New PET scanner sits idle at Winnipeg hospital without staff to operate it
The installation of a new PET scanner in Manitoba was done months ago, but there’s no staff hired yet to operate it.
Positron Emission Tomography, or PET, is an imaging test that uses nuclear medicine to show the body’s metabolism. The scans are largely used to diagnose and monitor cancer.
According to Shared Health the province’s new scanner was ordered to replace an old one that was first installed at John Buhler Research Centre back in 2005.
Another PET system is also in use at Health Sciences Centre, which came online in January 2021.
“In order to meet a growing demand for PET scans, plans were in place to have both systems providing PET scans in the province,” reads a written statement from a Shared Health spokesperson. “However, while still functional as a backup, the older PET system was reaching a point where it would eventually not perform at the level clinical staff would like, so a replacement was required.”

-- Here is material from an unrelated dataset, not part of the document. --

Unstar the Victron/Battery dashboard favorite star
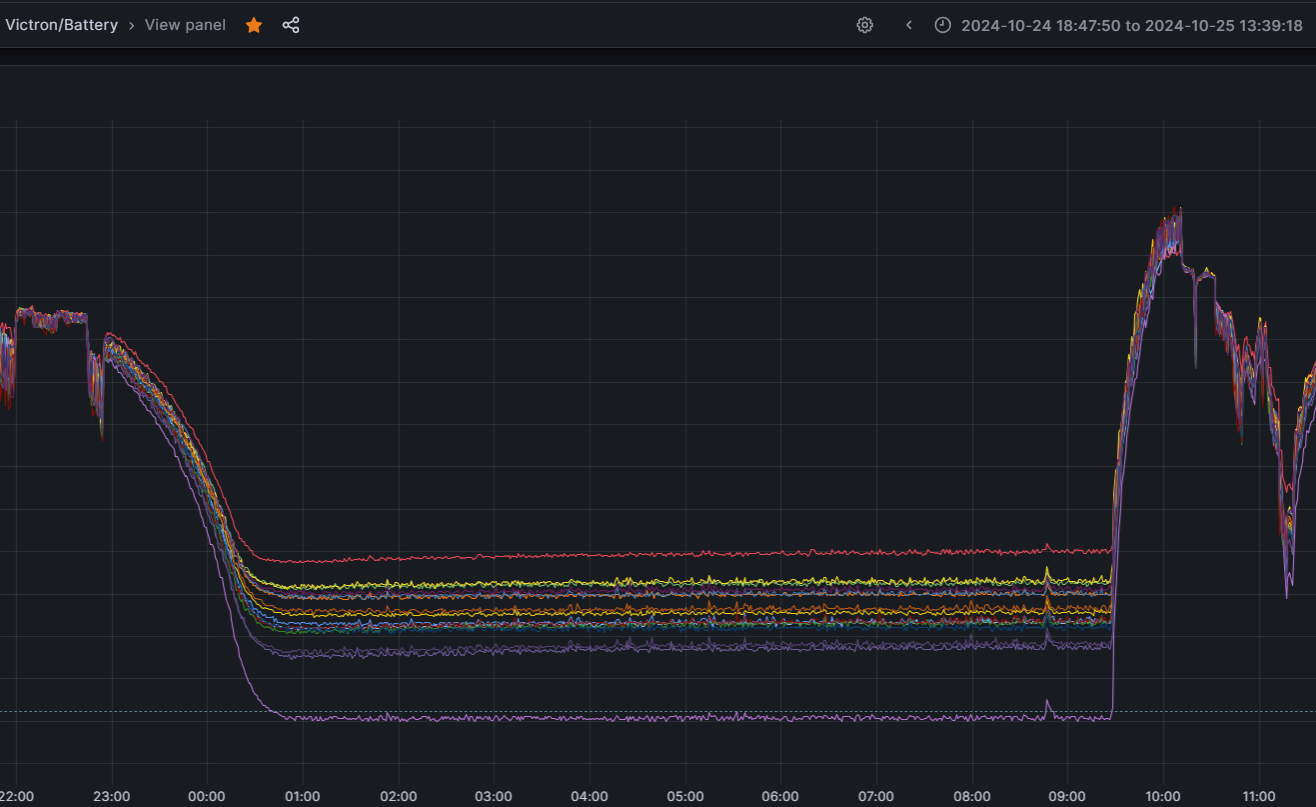tap(254, 25)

Shared Health said installation on the newest PET scanner was completed in January,
However, the statement said they anticipate staffing recruitment efforts for the newest machine will begin soon.
Meantime, there are concerns the new machine will sit idle for much longer than the few months that have already gone by since the installation was complete.
"We want to see patients benefitting from equipment that's installed. As professionals, we want to use equipment that's installed," said Dayna McTaggart, the provincial manager of the Canadian Association of Medical Radiation Technologists (CAMRT-MB)
She told CTV News Winnipeg the demand for PET scans is only increasing in Manitoba and across the country. According to McTaggart, there was a 25 per cent increase between 2015 and 2020 in the number of scans done in the province, but the number of nuclear medicine staff has stayed relatively stable.
McTaggart said there are about 50 nuclear medicine technologists who registered themselves as full-time members of CAMRT-MB.
She notes nuclear medicine technologists have to go out of province to be trained, and the course takes 22 months to complete.
It’s why she would like to see a serious effort made for recruitment and education so these new positions aren’t filled by existing staff who would just leave another vacancy behind.
"So while we might say that, ‘yes this second PET scanner is fully staffed,’ if we look at the whole landscape of Manitoba and the nuclear medicine department, it will just create vacancies in other areas," she explained.
The staffing shortage is not unique to Manitoba, and McTaggart said one issue that may not make our province a desirable place to work is the fact nuclear medicine technologists have an expired union contract.
"Recruitment and retention is a huge issue within allied health as a whole, and nuclear medicine is another example of that," said Jason Linklater, president of the Manitoba Association of Health Care Professionals, the union that represents nuclear medicine technologists.
He is also concerned that there is a fully functional piece of diagnostic equipment that is not operational.
"We are finding more and more that the human resources part of the plan is often left out, particularly within allied health, where it's very specialized people that are required to run this equipment," Linklater said.
Shared Health said both of the current PET systems have an appropriate lab for dispensing the radiopharmaceuticals used for imaging, and both locations have areas suitable for injecting patients with radiopharmaceuticals.
They also said a PET system costs between $2 million and $3.5 million, depending on configuration and capabilities, which does not include costs for site preparation and installation or support equipment for dose dispensing and injecting.